Rishi Goyal is the director of the medical humanities major at the Institute for Comparative Literature and Society at Columbia University, an assistant professor in the Department of Emergency Medicine at Columbia University Irving Medical Center, and a visiting professor at the University of Southern Denmark in Odense. He is a former SOF/Heyman Board Member.
Arden Hegele is a lecturer in English and comparative literature at Columbia University. She also teaches in the medical humanities major and at Columbia University Irving Medical Center in medical humanities and ethics. Her book is Romantic Autopsy: Literary Form and Medical Reading (2022). She was a member of the Society of Fellows from 2016-2019.
Roanne L. Kantor is an Assistant Professor of English at Stanford University. Her book, South Asian Writers, Latin American Literature, and the Rise of Global English, is forthcoming from Cambridge University Press and was awarded the ACLA Helen Tartar First Book Subvention Prize in 2021. She is also a translator and the winner of the Susan Sontag Prize for Translation.
Travis Chi Wing Lau is an Assistant Professor of English at Kenyon College. His research and teaching focus on eighteenth- and nineteenth-century British literature and culture, health humanities, and disability studies. Alongside his scholarship, Lau frequently writes for venues of public scholarship like Synapsis: A Journal of Health Humanities, Public Books, Lapham’s Quarterly, and the Los Angeles Review of Books. His poetry has appeared in Barren Magazine, Wordgathering, Glass, South Carolina Review, Foglifter, and the New Engagement, as well as in two chapbooks, The Bone Setter (2019) and Paring (2020).
Diana Rose Newby is a PhD candidate in English and comparative literature at Columbia University, where she teaches a medical humanities–themed writing course for first-year undergraduates. Her dissertation focuses on harm reduction as an emergent concept in nineteenth-century British fiction, science, and philosophy.

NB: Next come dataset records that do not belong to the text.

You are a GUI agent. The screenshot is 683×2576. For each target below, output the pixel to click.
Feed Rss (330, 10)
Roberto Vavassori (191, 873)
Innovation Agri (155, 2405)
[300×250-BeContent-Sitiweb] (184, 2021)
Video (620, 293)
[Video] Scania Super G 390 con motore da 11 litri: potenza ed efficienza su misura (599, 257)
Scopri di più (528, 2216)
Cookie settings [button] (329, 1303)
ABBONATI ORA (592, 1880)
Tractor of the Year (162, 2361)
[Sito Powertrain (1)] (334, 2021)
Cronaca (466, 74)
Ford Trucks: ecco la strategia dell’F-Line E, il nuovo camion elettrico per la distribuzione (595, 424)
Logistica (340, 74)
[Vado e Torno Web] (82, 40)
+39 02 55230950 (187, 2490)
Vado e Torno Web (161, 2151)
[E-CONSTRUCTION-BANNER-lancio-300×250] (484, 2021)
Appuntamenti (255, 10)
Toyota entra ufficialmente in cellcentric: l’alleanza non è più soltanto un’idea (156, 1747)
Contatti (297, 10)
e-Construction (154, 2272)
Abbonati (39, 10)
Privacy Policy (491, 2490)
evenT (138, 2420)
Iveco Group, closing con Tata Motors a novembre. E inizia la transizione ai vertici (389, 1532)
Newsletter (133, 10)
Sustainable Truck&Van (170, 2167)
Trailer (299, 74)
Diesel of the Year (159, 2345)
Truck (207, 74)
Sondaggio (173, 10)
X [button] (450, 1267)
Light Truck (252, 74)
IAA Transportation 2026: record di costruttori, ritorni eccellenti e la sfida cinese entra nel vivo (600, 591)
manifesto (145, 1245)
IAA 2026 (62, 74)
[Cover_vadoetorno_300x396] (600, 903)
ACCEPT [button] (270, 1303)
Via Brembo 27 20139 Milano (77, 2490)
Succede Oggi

Gabriel Schaffzin is an Assistant Professor of Design Studies at York University. He completed his PhD in art history, theory, and criticism (art practice concentration) at UC San Diego. His work combines design history, information studies, and disability studies to look at the visual design of those tools that use numbers to communicate and measure pain in medical patients and trial subjects.
Livia Arndal Woods is an Assistant Professor of Literature in the University of Illinois at Springfield. Her work focuses on Victorian literature, gender and sexuality studies, and reading practices.